Dieser furchtbar schöne Sommer
Über Klimawandel, Grenzen des Tourismus und die Ferienstarre
Dieser Sommer war zum Fürchten schön. Ich war hin- und hergerissen. Dauerhaft schöne sonnige Tage, Nord-und Ostsee hatten fast vergessene angenehme Temperaturen, laue Nächte, Biergartenwetter. Und der stille Wunsch, dieses süße und leicht angeschwitzte Leben möge doch bitte so weitergehen. Ein Königreich für einen Ventilator oder eine Kühlbox. Diese mitleidigen Blicke des Verkaufspersonals werde ich so schnell nicht vergessen. Saisonware halt. Obwohl für mich gerade Saison war. Dann halt eben nächstes Jahr.

##############################

### ANWEISUNGEN:
A. Stimmen diese Aussagen mit dem Textauszug über den Sommer überein? Beantworte bitte jede mit Ja oder Nein und zitiere die entscheidenden Worte des Textes wörtlich: (i) Nord- und Ostsee hatten in diesem Sommer angenehme Temperaturen. (ii) Die Nächte in diesem Sommer waren kalt. (iii) Die schreibende Person war hin- und hergerissen.
B. Führe den Textauszug über den Sommer nach seinem letzten Satz weiter.

##############################

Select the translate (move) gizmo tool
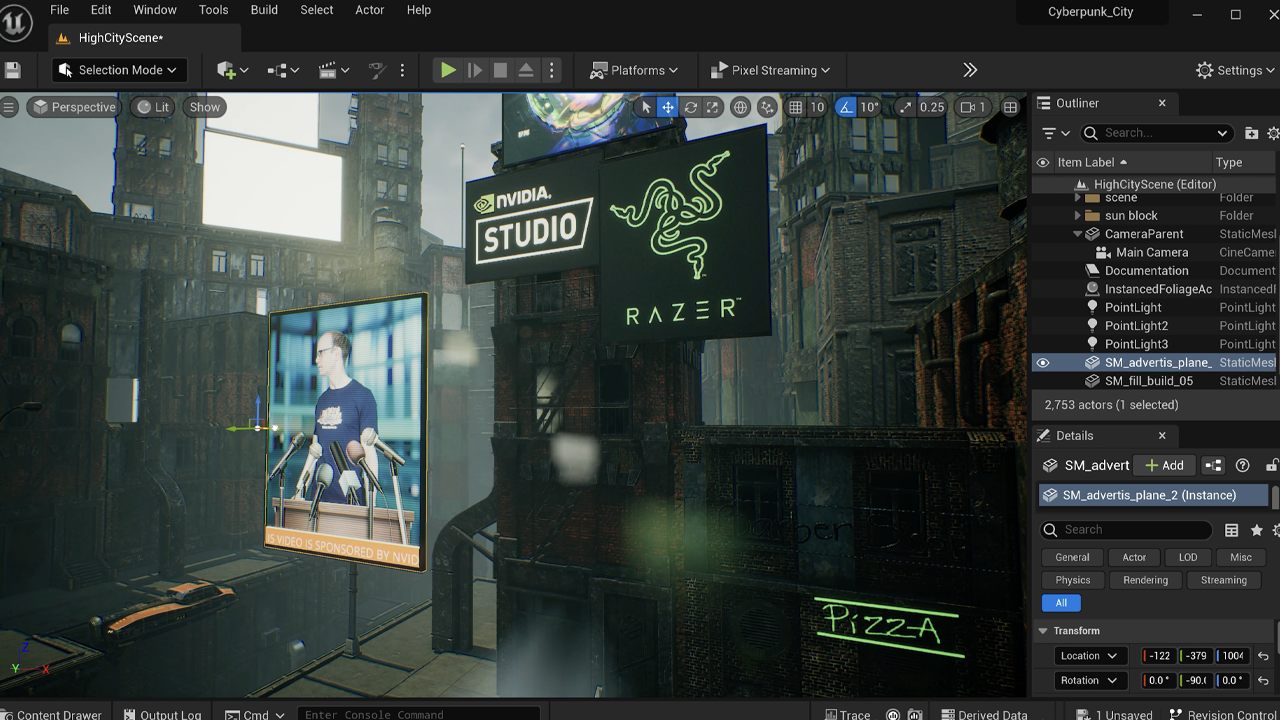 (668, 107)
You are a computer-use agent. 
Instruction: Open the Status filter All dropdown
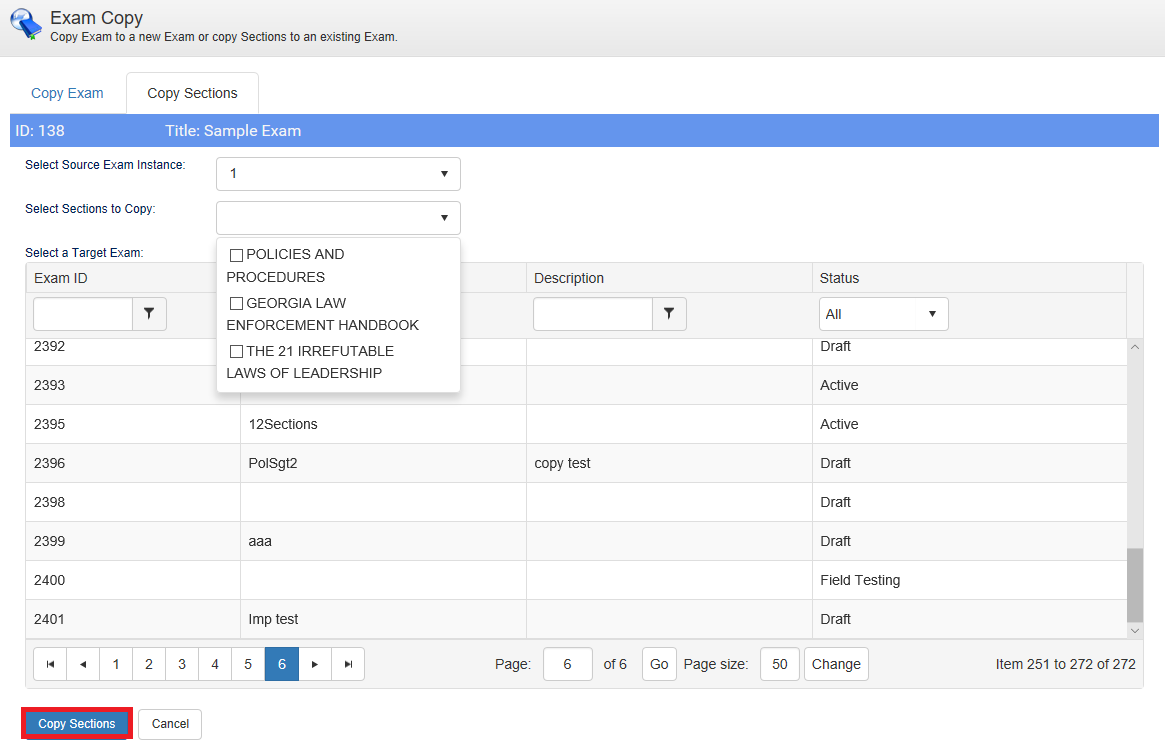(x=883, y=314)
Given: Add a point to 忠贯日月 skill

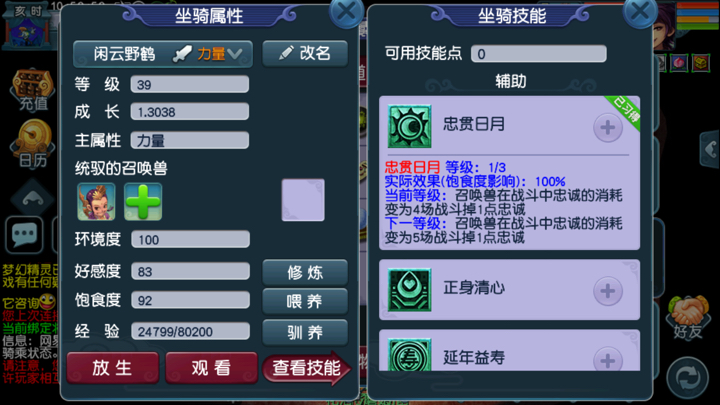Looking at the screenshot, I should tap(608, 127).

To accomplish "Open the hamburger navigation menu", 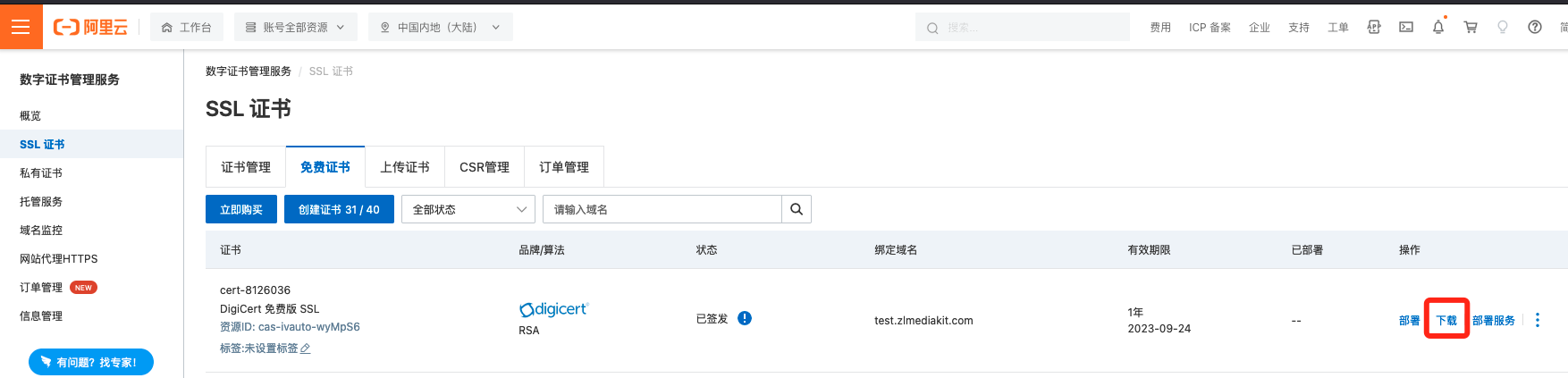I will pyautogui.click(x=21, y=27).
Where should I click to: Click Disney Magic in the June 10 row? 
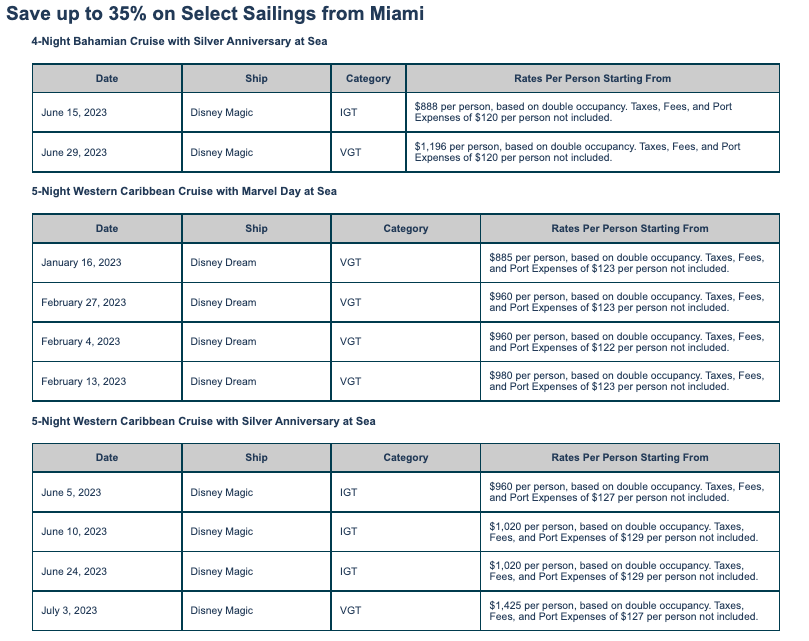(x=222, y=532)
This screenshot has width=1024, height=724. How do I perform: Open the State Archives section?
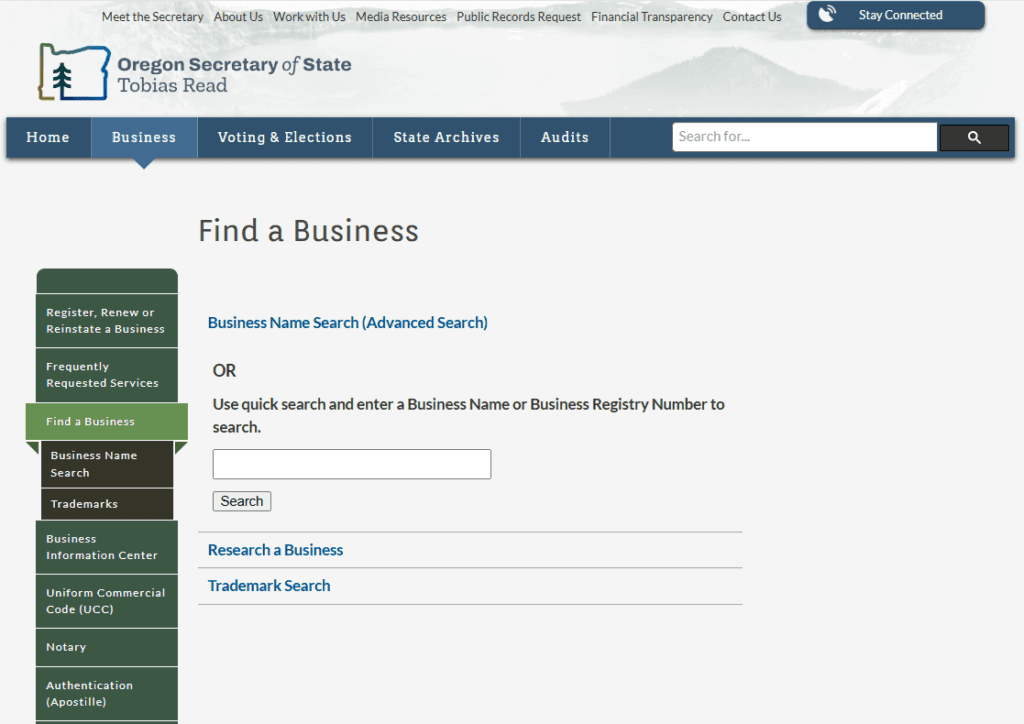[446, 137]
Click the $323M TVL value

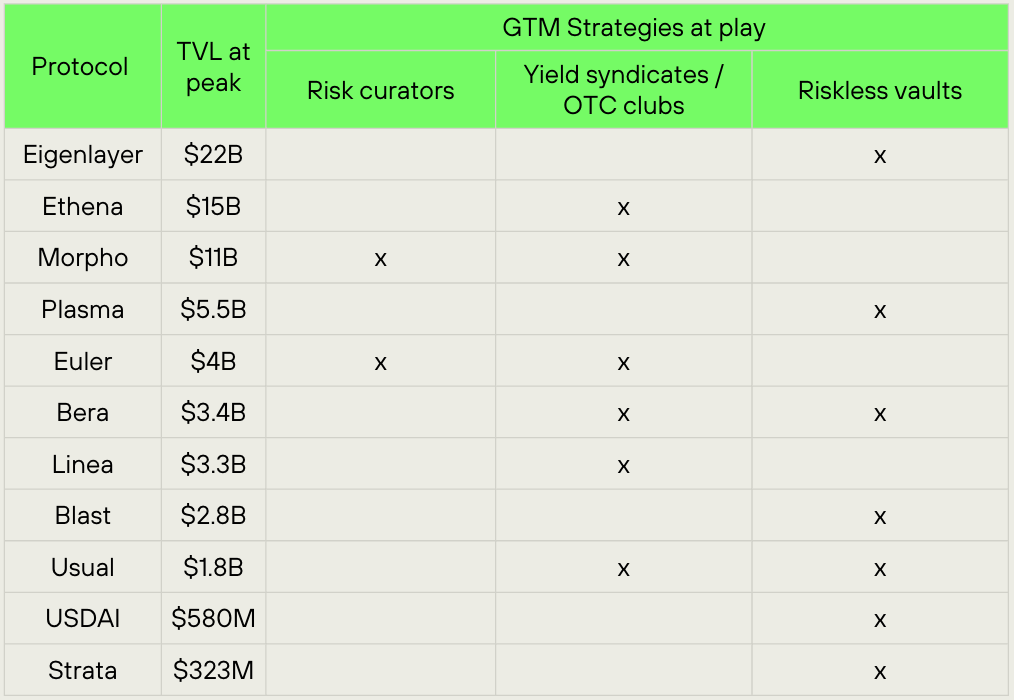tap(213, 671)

##############################

### ERWARTETE ANTWORTEN:
A.
(i) Ja: „Nord-und Ostsee hatten fast vergessene angenehme Temperaturen“
(ii) Nein: „laue Nächte“
(iii) Ja: „Ich war hin- und hergerissen.“

B.
Doch wenn man den Kopf dann in diesem Sommer länger im Schatten hatte, kamen auch andere Gedanken: die Hitze, die Dürre, der Klimawandel. Geht das in den nächsten Jahren so weiter? Was ist in 50 Jahren?
Viele von uns Niedersachsen sind in diesem Sommer verreist oder werden es noch (einmal) tun. In alle Welt. In Zeiten von Ryanair und Easyjet wird der Landes- oder Kontinentwechsel immer erschwinglicher. Der ferne Strand ist so nahe. Dabei haben viele von uns zähneknirschend die unendlich langen Wartezeiten am Flughafen mit den zum Teil unmenschlichen Sicherheitskontrollen und damit ein verspätetes Ankommen am Urlaubsort in Kauf genommen. Wenn der Flug nicht überbucht war. Aber der Weg ist ja schließlich das Ziel. Was man sich so alles bieten lässt. Im Ernst: Das geht so nicht weiter an den Flughäfen. Das muss man sich nicht bieten lassen.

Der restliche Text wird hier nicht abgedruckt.